◆ Given exercise: Please rewrite the records from the line containing "coordinates (1619, 983)." through the line containing "center [1005, 438].", both included, as a Markdown table with a Row column for the row number and a Line column for the line itself, leaving out blank lines.

** START Supplied material **

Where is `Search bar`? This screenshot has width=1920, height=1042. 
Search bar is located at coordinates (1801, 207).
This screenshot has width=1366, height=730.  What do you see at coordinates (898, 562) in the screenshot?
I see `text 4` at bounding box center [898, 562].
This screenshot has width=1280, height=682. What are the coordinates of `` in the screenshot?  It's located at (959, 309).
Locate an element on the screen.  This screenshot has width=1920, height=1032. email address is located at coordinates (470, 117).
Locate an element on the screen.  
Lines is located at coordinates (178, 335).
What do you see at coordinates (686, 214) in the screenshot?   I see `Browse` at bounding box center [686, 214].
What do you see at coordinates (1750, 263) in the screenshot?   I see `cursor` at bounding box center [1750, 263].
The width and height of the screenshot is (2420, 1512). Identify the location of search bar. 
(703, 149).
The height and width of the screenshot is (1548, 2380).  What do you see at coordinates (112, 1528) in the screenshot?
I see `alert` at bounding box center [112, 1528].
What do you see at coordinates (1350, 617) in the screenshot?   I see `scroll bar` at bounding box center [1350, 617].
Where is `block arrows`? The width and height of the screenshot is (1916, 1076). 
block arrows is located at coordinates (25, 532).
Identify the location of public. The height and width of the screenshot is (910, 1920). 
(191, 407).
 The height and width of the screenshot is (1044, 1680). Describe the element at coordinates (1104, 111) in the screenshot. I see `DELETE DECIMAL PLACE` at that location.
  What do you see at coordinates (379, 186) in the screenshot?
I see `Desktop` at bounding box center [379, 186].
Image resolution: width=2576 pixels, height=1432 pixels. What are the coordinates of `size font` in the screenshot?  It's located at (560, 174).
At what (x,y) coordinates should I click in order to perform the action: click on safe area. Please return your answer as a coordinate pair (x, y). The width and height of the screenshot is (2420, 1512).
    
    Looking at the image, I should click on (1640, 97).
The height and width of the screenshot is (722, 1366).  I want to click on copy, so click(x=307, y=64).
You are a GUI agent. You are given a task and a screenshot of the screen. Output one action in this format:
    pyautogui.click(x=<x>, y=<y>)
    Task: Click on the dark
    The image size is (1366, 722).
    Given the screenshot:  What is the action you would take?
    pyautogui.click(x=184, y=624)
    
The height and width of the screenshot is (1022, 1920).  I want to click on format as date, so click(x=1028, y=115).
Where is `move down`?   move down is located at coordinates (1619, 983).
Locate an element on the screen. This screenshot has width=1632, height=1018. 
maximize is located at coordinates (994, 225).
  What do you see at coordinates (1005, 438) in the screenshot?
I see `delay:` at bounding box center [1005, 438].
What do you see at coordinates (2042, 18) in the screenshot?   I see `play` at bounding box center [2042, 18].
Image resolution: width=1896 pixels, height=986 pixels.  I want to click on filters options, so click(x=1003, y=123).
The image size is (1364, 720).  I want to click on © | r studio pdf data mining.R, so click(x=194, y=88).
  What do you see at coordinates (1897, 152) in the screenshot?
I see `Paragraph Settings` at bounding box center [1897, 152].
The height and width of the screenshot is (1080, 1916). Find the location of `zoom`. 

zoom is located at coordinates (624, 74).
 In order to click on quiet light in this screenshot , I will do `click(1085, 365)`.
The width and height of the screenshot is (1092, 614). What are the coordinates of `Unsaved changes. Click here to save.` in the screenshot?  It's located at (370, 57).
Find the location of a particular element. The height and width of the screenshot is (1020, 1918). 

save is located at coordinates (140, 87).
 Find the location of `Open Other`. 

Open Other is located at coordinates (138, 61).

** END Supplied material **

◆ The solution:
| Row | Line |
|---|---|
| 1 | Where is `move down`?   move down is located at coordinates (1619, 983). |
| 2 | Locate an element on the screen. This screenshot has width=1632, height=1018.  |
| 3 | maximize is located at coordinates (994, 225). |
| 4 |   What do you see at coordinates (1005, 438) in the screenshot? |
| 5 | I see `delay:` at bounding box center [1005, 438]. |